Thousands crowd Vancouver hospital for rally against 'tyranny' of vaccine mandates
A large crowd gathered outside Vancouver General Hospital on Wednesday to rally against what participants described as the "tyranny" of limited vaccination requirements.
Police estimated about 2,000 people came together for the event, which was billed as one of several protests against vaccine mandates planned across Canada.
"Stand up for freedom now or lose everything," reads a poster for the rally, which welcomed unvaccinated and unmasked attendees.
Mayor Kennedy Stewart told CTV News he has little patience for this particular group of protesters, suggesting that they "just stay the hell home."
"Just stop this," he said, addressing those who took part in the demonstration. "Join with us and let's end COVID, rather than taking risks and spreading it and worst of all intimidating health-care workers."
Vancouver Coastal Health said that hospital operations and access to patient care were not impacted by the demonstration, but a number of social media users reported delays getting to appointments and other trouble caused by the crowd.
Hours into the demonstration, Const. Tania Visintin told CTV News that officers had not experienced any trouble with the crowd, but would be continually monitoring and assessing the situation.
Asked whether there are any health concerns for police standing among the masses of largely unmasked and unvaccinated individuals, Visintin noted that it was an open-air event.
"If they're ever put in a position where they feel unsafe, they have the appropriate PPE to wear at their disposal," she added.
The protesters eventually marched away from the hospital down Cambie Street, where social media video captured an ambulance trying to navigate the crowd down the busy corridor.

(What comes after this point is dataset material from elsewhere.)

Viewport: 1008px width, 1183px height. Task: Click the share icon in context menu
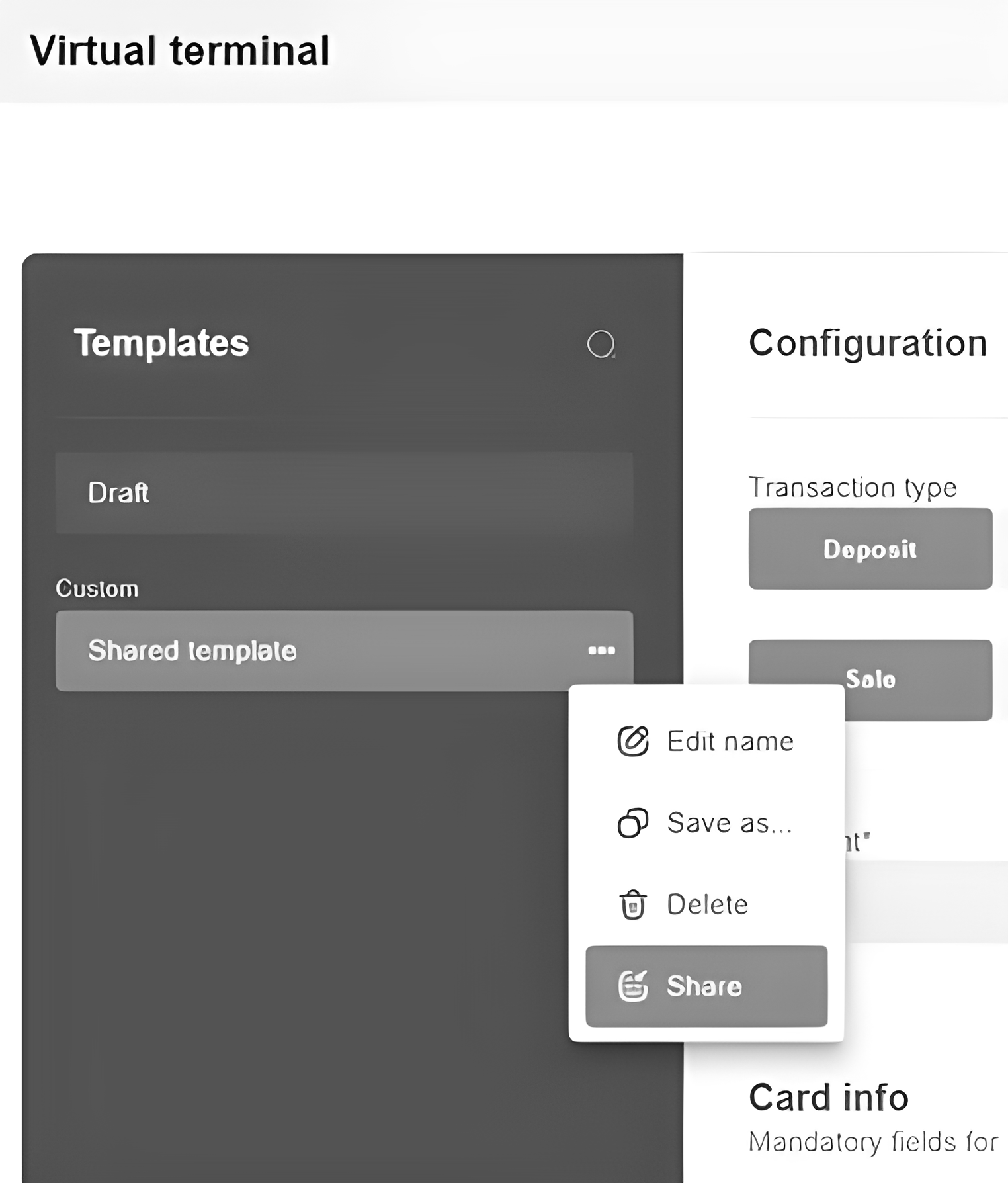tap(632, 986)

The rally then continued outside Vancouver City Hall, before heading downtown over the Cambie Bridge.
Authorities have asked the public to avoid the area of the roving protest.
B.C. health officials have announced vaccination will soon be mandatory for workers in long-term care homes, where vulnerable seniors have been dying despite getting both doses of vaccine.
Provincial health officer Dr. Bonnie Henry has explained that while vaccination is beneficial to all eligible age groups, some seniors' bodies are less capable of mounting as robust a defence against the disease after being immunized.
When unvaccinated staff members introduce COVID-19 into care homes, it can then have devastating results, Henry said.
During B.C.'s fourth wave of cases, which has largely been fuelled by the highly contagious Delta variant, the province's seven-day average for coronavirus deaths has increased back up to 2.29, after reaching as low as 0.14 in early August. The vast majority of recent deaths have involved people who are at least 80 years old.
This week, the provincial health officer also indicated the government is working on potentially expanding the mandate to other parts of the health-care sector, but said they are still in discussions with unions and other stakeholders.
"We know there are some settings where it is incredibly important to prevent transmission of this virus," she said, pointing to acute care, home care and community care as examples.
Workers in long-term care homes and assisted-living facilities are required to have both doses of COVID-19 vaccine by Oct. 12, according to the province.